/---
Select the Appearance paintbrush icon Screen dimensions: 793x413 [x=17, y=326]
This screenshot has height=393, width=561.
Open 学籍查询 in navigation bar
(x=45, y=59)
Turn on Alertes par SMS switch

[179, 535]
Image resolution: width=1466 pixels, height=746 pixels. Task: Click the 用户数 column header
\---
/---
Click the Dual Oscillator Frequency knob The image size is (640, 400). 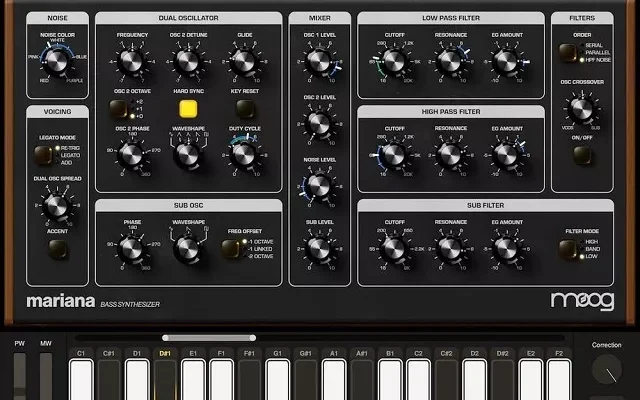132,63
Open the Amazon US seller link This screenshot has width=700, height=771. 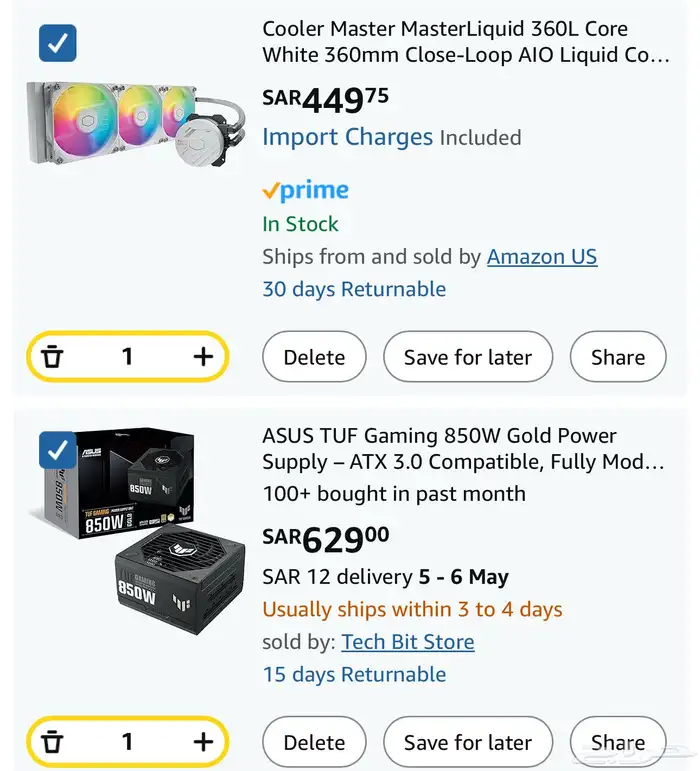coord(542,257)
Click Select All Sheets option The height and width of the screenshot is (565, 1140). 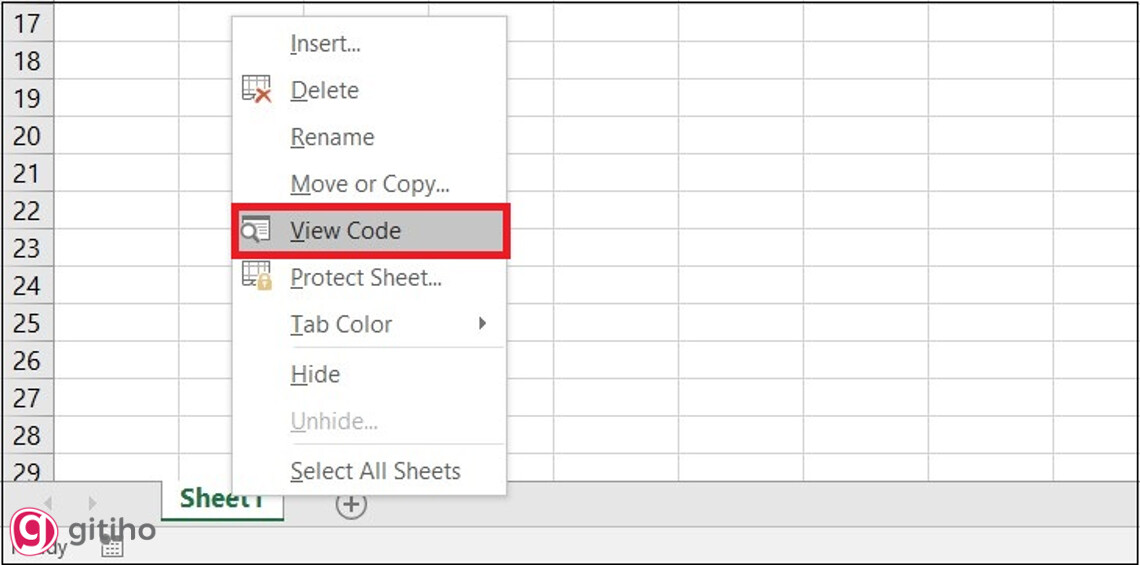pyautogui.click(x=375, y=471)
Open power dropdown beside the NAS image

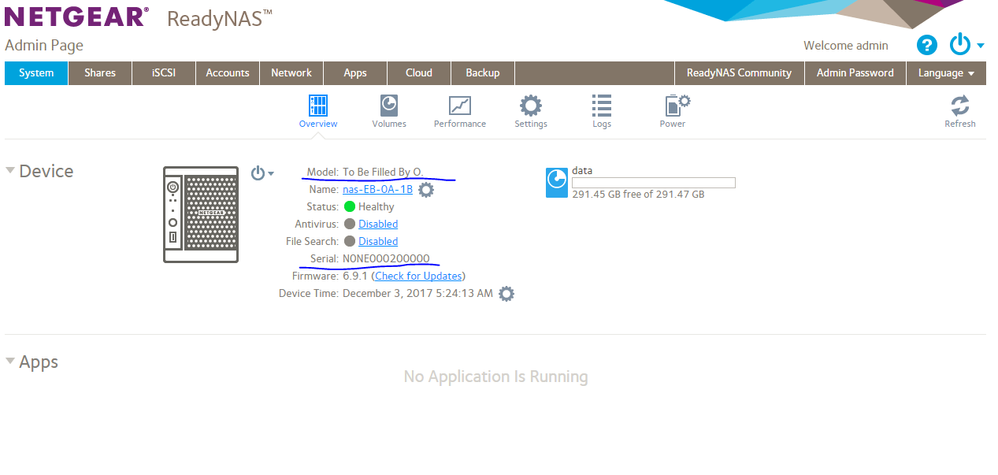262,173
\---
/---
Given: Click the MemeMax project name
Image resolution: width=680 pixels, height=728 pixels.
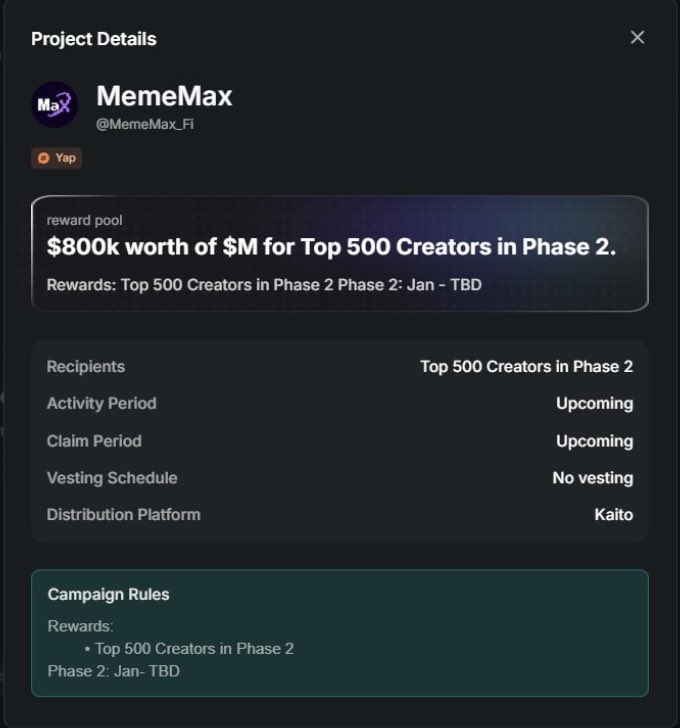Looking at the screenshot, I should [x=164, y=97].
\---
## Exercise description
In the data above, retype exactly and only the lines between the one holding "Select the Appearance" and the one holding "Image resolution: width=1466", inclusive.

## Problem solution
Select the Appearance paintbrush icon Screen dimensions: 793x413 [x=17, y=326]
This screenshot has height=393, width=561.
Open 学籍查询 in navigation bar
(x=45, y=59)
Turn on Alertes par SMS switch

[179, 535]
Image resolution: width=1466 pixels, height=746 pixels. Task: Click the 用户数 column header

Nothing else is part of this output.